Task objective:
Output the entries below exactly, from the first line to the line holding "[‫YouTube] (178, 1832)", both included.

[Saved data entries]
######

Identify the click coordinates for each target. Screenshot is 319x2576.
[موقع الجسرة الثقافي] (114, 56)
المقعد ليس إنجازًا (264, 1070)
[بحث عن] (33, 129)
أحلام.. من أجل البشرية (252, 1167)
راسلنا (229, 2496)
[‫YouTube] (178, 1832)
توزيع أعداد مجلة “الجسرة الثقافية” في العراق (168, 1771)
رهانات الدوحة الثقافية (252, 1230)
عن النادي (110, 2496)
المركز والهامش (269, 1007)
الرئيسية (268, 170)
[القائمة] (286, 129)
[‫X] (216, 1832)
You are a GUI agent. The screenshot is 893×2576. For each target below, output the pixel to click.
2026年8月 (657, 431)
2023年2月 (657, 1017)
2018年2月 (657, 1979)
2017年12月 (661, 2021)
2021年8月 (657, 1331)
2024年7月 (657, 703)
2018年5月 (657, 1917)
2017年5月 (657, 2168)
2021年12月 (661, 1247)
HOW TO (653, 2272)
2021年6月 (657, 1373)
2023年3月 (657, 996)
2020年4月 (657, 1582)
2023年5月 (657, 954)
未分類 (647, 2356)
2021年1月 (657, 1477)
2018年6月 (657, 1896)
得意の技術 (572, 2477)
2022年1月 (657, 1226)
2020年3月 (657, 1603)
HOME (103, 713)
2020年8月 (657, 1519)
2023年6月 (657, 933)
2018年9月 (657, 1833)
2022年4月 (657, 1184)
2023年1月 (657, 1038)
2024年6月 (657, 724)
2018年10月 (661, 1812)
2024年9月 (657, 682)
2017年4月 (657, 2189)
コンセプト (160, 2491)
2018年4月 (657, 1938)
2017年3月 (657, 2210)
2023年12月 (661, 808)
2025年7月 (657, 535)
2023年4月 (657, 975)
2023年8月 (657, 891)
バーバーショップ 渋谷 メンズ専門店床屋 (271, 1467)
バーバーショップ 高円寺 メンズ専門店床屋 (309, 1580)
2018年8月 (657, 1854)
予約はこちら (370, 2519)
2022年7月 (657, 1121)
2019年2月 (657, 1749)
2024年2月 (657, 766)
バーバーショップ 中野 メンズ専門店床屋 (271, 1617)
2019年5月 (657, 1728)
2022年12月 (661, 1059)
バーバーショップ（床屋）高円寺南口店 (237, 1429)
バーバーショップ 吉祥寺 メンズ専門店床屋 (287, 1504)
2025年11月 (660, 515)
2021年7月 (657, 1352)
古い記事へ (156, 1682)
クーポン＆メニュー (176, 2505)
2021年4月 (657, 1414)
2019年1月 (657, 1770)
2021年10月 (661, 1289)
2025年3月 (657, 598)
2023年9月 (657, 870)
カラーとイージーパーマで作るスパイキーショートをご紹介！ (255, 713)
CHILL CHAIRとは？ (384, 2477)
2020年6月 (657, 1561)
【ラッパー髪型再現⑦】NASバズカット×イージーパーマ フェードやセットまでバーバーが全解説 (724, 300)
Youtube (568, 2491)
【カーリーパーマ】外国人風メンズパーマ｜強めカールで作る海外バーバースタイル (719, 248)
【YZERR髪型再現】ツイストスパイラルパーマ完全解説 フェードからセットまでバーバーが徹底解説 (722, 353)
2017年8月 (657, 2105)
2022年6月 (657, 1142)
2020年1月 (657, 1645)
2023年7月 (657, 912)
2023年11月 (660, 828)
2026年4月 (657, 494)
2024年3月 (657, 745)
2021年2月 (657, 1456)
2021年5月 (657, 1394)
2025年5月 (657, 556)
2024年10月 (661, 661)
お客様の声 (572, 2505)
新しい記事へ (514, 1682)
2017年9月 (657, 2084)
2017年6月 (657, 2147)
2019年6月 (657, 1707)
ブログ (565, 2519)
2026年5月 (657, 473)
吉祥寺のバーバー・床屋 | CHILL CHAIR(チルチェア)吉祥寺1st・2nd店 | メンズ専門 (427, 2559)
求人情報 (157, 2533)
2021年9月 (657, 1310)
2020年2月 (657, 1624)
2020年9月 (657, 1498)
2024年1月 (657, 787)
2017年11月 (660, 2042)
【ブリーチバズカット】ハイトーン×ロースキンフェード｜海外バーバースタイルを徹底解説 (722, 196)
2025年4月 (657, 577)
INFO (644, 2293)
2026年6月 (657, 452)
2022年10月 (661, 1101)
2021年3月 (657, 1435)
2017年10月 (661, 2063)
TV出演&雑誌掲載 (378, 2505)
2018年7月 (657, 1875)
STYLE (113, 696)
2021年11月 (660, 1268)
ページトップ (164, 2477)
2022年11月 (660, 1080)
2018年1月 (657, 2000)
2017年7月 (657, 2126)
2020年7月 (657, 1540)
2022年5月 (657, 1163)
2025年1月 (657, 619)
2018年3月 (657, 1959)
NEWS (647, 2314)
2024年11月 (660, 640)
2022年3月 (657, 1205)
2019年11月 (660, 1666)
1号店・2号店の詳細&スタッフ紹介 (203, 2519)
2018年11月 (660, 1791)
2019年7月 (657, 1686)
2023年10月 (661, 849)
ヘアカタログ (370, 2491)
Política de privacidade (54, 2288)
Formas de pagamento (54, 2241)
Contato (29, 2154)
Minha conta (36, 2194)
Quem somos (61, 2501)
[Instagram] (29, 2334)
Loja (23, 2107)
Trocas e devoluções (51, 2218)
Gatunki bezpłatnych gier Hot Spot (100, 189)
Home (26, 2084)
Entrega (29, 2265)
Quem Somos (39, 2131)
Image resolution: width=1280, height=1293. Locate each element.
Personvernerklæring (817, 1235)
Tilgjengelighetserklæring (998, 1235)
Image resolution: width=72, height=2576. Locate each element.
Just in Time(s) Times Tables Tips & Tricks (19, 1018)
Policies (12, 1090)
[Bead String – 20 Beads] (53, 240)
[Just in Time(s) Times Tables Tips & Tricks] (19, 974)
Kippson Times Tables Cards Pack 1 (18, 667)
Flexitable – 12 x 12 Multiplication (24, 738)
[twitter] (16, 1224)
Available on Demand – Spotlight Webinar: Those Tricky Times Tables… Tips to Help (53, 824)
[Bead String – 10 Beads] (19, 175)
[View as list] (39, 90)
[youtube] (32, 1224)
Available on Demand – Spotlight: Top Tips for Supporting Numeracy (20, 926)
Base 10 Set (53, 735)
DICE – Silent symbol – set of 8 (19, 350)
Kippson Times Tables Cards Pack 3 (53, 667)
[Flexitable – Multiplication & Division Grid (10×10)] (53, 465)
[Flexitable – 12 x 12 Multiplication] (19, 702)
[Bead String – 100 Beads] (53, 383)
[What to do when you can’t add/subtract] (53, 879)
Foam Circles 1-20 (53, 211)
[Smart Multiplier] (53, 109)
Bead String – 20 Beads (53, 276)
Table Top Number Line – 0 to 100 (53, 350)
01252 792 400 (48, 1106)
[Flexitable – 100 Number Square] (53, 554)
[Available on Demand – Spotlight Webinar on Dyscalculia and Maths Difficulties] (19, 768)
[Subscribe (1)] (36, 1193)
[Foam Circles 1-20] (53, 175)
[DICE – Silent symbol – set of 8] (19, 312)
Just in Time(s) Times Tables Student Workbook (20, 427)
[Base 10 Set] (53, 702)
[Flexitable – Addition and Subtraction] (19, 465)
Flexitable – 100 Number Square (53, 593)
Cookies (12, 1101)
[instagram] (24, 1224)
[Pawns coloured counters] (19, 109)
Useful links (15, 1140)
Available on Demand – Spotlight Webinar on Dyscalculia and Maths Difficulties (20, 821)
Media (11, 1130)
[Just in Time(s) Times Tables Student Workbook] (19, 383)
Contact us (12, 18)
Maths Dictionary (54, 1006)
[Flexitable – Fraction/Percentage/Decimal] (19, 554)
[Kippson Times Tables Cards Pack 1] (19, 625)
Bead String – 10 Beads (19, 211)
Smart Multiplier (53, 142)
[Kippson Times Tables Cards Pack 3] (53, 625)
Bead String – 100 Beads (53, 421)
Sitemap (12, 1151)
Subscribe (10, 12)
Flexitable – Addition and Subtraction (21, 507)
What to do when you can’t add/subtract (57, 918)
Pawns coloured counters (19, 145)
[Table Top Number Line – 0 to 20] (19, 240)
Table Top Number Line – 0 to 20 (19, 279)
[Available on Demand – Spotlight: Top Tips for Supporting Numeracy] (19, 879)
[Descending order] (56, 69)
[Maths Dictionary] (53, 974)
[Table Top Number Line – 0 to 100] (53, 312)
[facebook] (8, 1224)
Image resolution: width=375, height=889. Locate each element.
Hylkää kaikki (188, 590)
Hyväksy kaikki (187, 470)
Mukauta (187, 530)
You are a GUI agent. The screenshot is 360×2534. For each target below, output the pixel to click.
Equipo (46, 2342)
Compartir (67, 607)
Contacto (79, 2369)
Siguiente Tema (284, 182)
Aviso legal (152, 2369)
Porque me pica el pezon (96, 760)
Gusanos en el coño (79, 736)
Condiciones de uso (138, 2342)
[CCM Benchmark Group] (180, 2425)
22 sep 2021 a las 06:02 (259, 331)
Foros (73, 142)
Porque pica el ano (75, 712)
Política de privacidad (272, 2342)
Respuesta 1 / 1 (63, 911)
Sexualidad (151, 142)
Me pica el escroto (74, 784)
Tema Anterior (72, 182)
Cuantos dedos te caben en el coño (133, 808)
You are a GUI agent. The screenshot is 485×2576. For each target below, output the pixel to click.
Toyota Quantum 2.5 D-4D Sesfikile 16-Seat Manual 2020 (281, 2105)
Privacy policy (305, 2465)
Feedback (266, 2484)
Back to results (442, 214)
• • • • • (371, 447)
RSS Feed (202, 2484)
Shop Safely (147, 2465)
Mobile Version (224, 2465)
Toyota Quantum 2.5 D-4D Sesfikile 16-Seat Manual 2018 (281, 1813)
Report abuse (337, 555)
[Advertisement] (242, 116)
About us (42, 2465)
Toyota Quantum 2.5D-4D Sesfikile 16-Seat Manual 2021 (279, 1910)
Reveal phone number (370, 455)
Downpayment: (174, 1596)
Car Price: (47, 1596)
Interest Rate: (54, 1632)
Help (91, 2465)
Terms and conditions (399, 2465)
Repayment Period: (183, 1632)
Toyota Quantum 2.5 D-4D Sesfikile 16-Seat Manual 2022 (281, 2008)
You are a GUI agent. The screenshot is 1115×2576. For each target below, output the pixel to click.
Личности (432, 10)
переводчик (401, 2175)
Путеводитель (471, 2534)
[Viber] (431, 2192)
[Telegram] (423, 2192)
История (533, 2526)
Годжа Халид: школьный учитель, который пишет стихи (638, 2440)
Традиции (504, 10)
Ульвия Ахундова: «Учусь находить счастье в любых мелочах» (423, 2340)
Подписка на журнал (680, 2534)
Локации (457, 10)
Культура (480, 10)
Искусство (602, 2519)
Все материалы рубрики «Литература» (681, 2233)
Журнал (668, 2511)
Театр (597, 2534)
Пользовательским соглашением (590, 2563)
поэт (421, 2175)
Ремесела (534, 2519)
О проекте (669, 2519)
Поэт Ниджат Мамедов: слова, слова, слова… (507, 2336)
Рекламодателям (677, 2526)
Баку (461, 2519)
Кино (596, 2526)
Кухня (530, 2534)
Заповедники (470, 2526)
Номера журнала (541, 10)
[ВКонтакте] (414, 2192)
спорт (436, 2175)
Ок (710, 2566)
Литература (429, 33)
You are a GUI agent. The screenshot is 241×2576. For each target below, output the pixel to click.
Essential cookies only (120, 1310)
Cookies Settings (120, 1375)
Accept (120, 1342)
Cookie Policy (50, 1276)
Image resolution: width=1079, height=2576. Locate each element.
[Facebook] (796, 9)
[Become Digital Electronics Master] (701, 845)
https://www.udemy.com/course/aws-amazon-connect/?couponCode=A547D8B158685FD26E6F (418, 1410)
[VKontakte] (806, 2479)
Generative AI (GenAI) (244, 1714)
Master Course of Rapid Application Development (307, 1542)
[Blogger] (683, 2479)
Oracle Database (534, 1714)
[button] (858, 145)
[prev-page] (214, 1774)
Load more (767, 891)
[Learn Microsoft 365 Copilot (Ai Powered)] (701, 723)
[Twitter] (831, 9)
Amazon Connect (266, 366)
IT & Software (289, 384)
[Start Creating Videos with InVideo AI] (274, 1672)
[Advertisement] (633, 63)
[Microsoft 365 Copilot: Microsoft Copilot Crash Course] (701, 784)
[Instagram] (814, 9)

######

Result below:
Identify the click coordinates for each target. Screenshot is 319x2576.
[موقع الجسرة الثقافي] (114, 56)
المقعد ليس إنجازًا (264, 1070)
[بحث عن] (33, 129)
أحلام.. من أجل البشرية (252, 1167)
راسلنا (229, 2496)
[‫YouTube] (178, 1832)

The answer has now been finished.